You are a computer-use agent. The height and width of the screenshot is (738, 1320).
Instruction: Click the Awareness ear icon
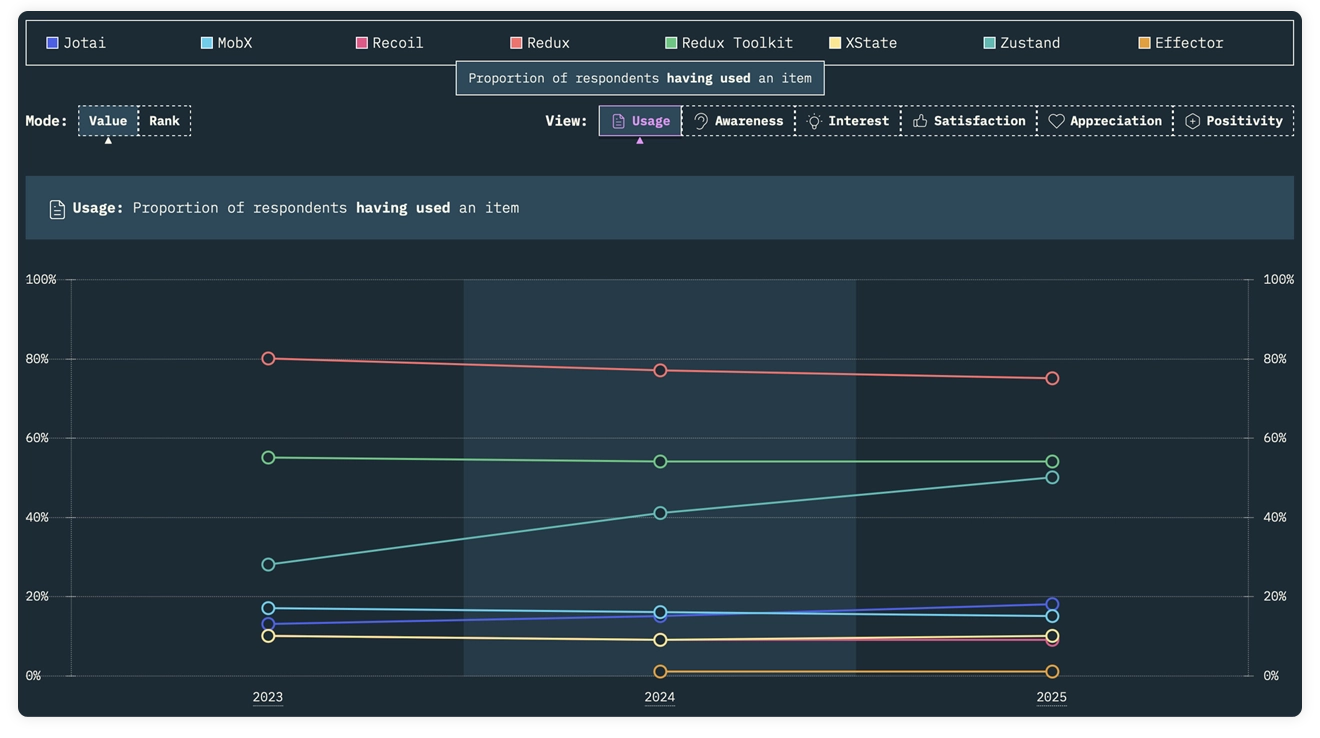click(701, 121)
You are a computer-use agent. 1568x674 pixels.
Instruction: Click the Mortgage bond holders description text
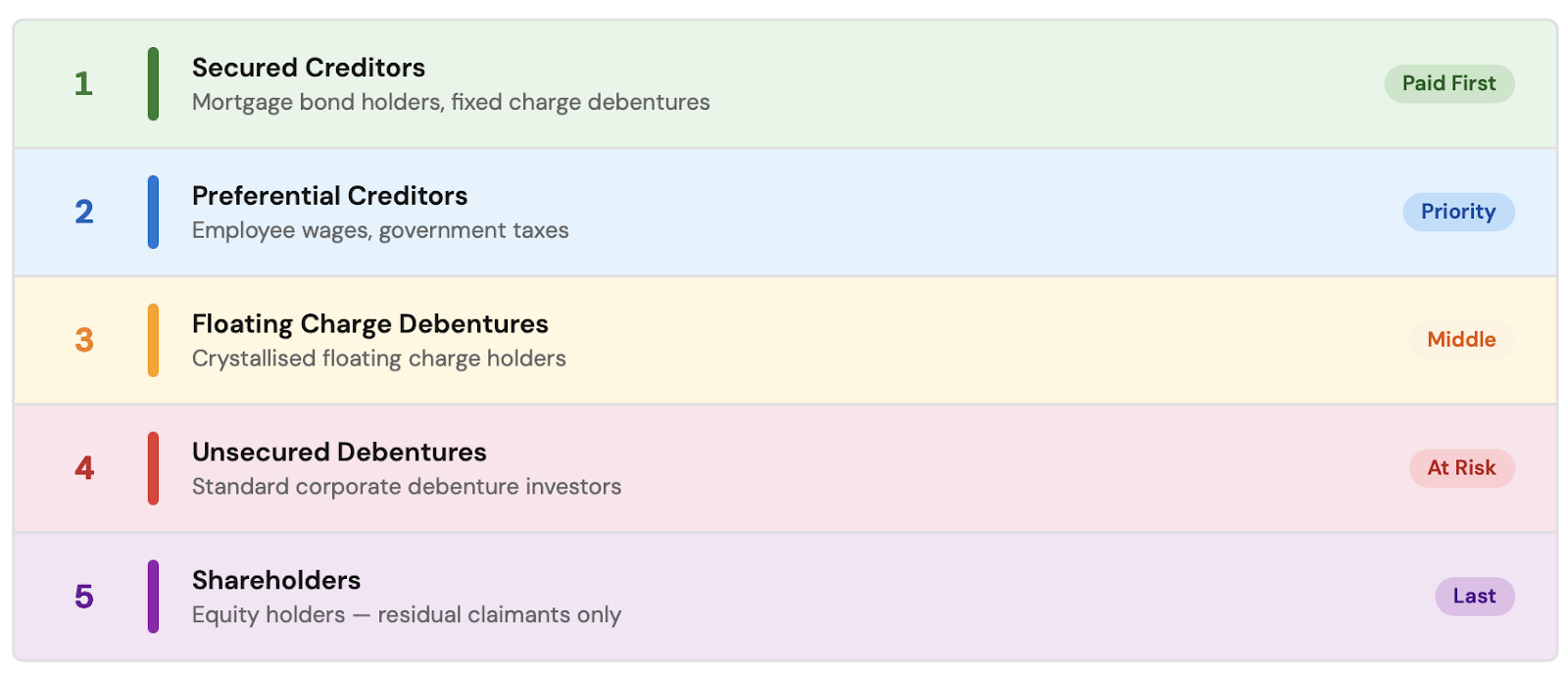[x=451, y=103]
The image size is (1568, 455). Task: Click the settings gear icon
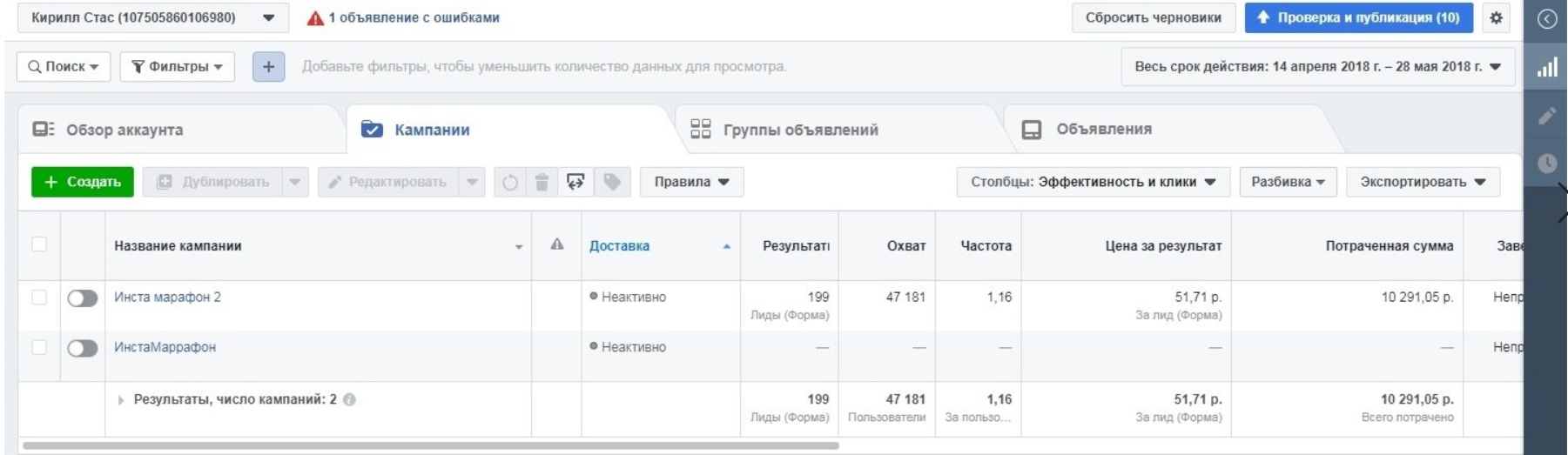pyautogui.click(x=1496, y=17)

◇ ◇ ◇

◆ WHAT YOU NEED TO DO ◆
Without the pictures, reproduce each line from the one containing "Instruction: Click the Mortgage" through the last line of the material above, both of those lines included.

◆ ANSWER ◆
Instruction: Click the Mortgage bond holders description text
[x=451, y=103]
The image size is (1568, 455). Task: Click the settings gear icon
pyautogui.click(x=1496, y=17)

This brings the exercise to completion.